Vol.0010 旅心くすぐるQuaQuaのVR戦略。コロナウイルス終息とともに化けることができるだろうか?
旅行サービスプラットフォームQuaQuaが資金を調達
インド最大のスタートアップメディアであるYourStory社の2020年6月2日付報道によると、ハイデラバードを拠点としている旅行サービスプラットフォームの“QuaQua(クエイクエイ)”はベンチャーキャピタルのAnthill Venturesとその他の投資家から100万ドルを調達したようです。
QuaQuaはAR(Augmented Reality:拡張現実)およびVR(Virtual Reality:仮想現実)対応の旅行コンテンツ、メタデータ、あらゆる観光地のコミュニティ情報や予約機能を搭載しており、優れたナレーションとVR動画でユーザーの旅行意欲を掻き立たせるとともに、同プラットフォーム内で旅行の計画から予約、サポート、旅行の思い出をシェアすることができるエンドツーエンドのコンテンツ主導型AIプラットフォームです。

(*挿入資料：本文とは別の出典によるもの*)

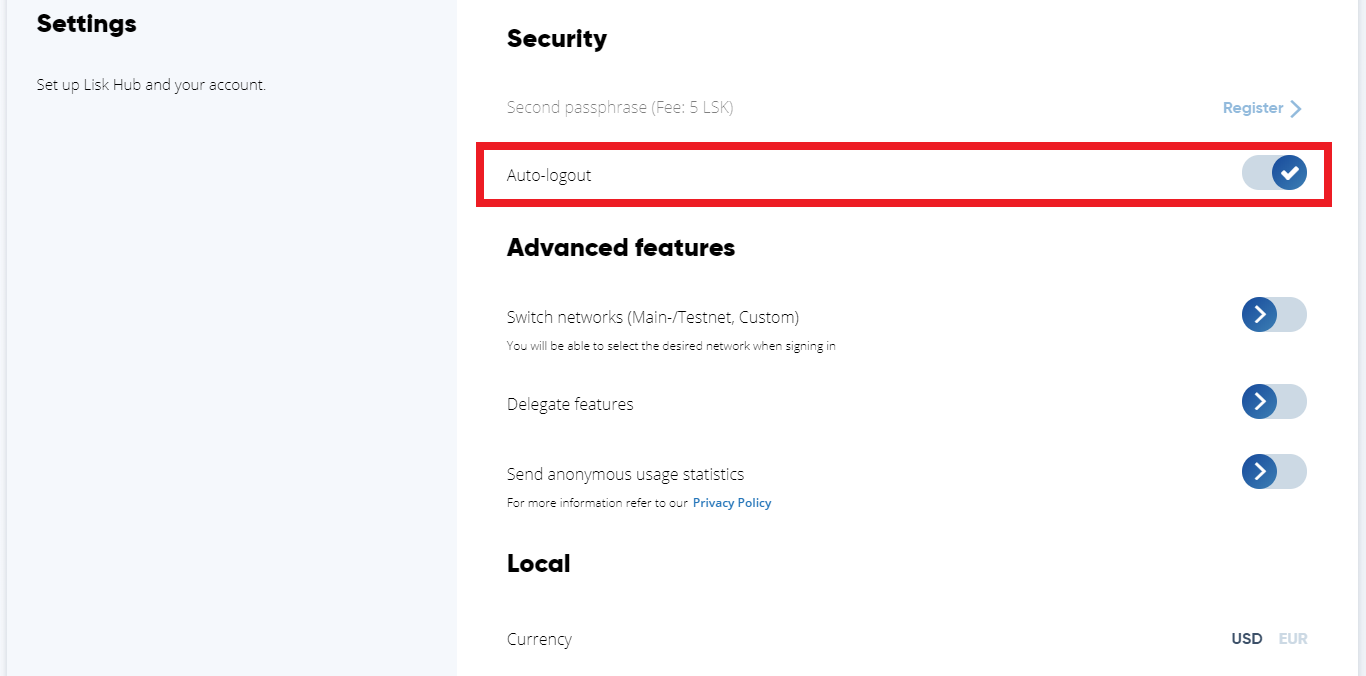Click the Register link for second passphrase
Viewport: 1366px width, 676px height.
tap(1252, 108)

現時点で約250万人、100ヵ国以上のユーザーを抱えており、新型コロナウイルスのパンデミックによりリピート率が70%近くまで高まっているようです。
創設者であるPurav Shah氏とSandesh Reddy氏は今回調達したファンドを使って、同プラットフォームの品質を上げるとともに、インド国内の125の観光地を追加すると発表しています。Anthill VenturesのパートナーSailesh Sigatapu氏は「QuaQuaのようなコンテンツ主導の旅行ネットワークは観光産業にとって革命的な変化になるだろう」と期待をあらわにしています。

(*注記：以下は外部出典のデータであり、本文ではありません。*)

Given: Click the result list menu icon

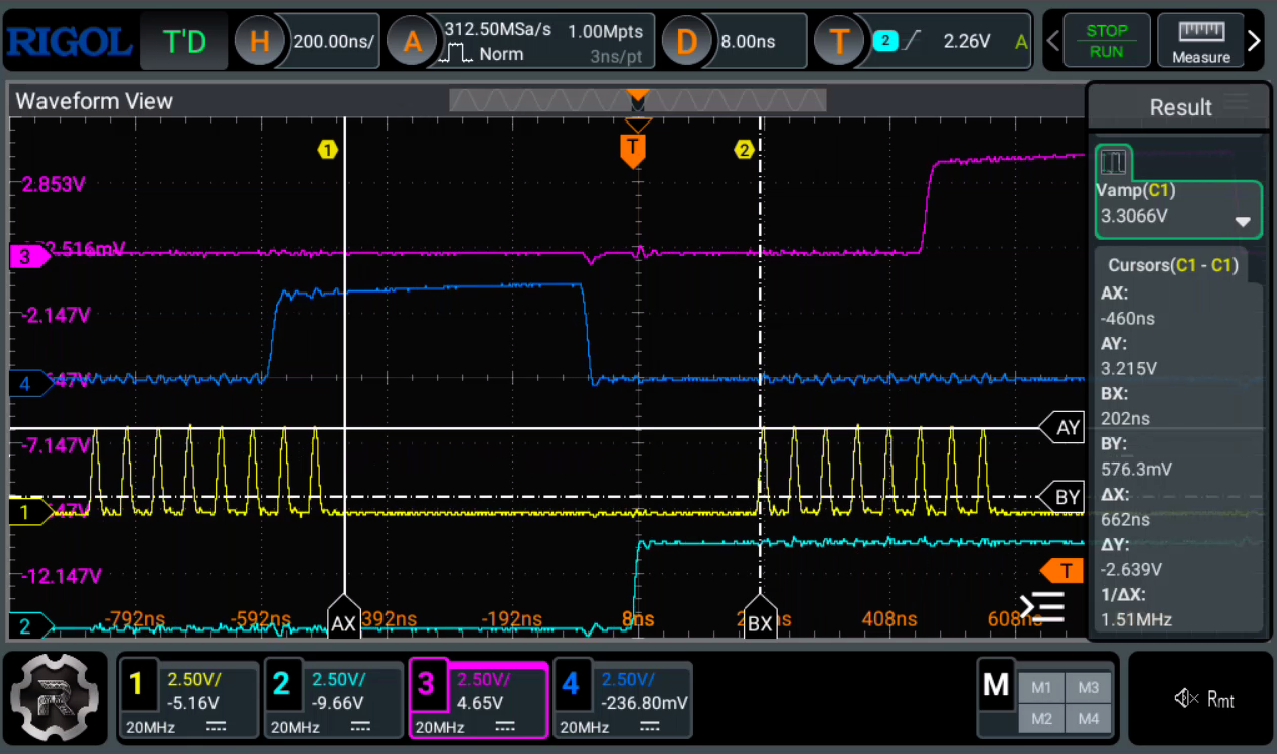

大きな可能性を秘めたVR・AR対応旅行プラットフォーム
現在はすべてのコンテンツが無料で視聴することができます。私も視聴してみましたが、都市の魅力を最大限に引き出す映像、音楽、ナレーションに引き込まれ、実際にその都市を旅しているかのような臨場感を味わうことができました。インドでもMakeMy Trip(メイクマイトリップ)やClear Trip(クリアトリップ)などの旅行サービスアプリは多いですが、基本的なサービス内容は旅行の予約のみで、予め検索エンジンやYouTube、Instagramなどを使って行き先を決めておく必要がありました。

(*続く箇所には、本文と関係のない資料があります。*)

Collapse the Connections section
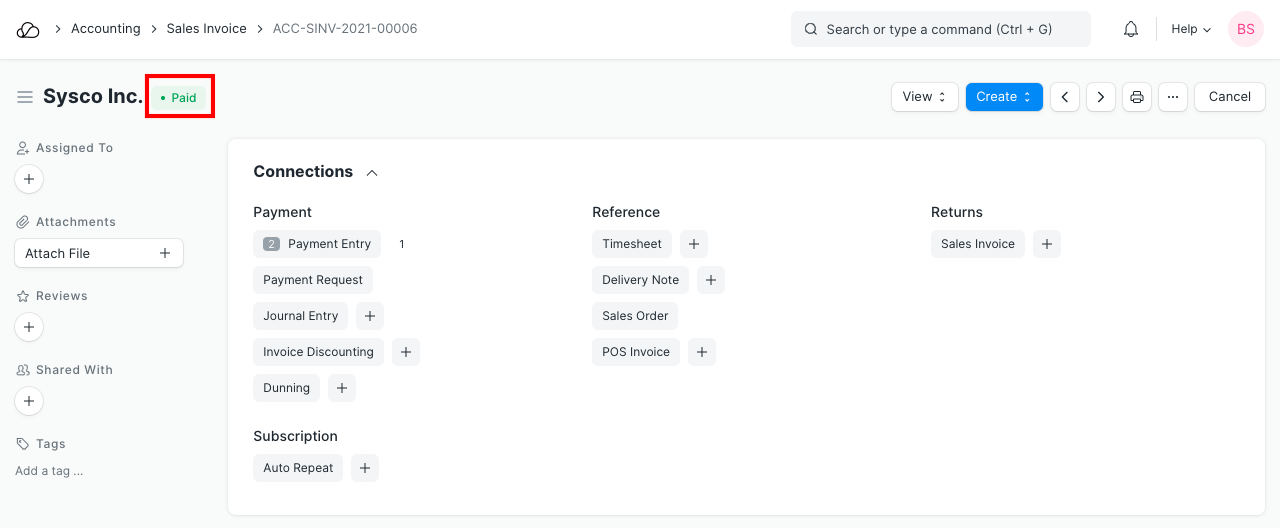372,172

QuaQuaではクオリティの高いVR動画やその他豊富な動画コンテンツ自体を楽しむことができるので、他の旅行サービスプラットフォームやアプリとはユーザーの利用目的も変わってきそうです。なお、Facebook傘下のOculus Questを筆頭に、スタンドアロンで動作する最先端のVR端末が5〜6万円程度で日本でも出回ってきていますが、一方で、インド国内では品質や機能は大きく劣るものの2,000〜6,000円程度で購入できるVRヘッドセット、スマートフォンに装着するタイプの簡易VRメガネが販売されています。現時点では、インド国内消費者がVRヘッドセットを個人で購入する人はまだ少数派で、所得水準が向上し、かつ、端末としての機能向上および品質向上が進めば、大きなビジネスチャンスに繋がるのではないかと感じます。
新型コロナウイルスの影響で観光産業が落ち込んでおり、今後いつ普通に旅行ができるようになるか分からない状況の中で世界中のユーザーのリピート率が上がっているのは、旅行に対する期待と希望が高まっているからだと思います。今後QuaQuaがどのように成長していくのか楽しみです。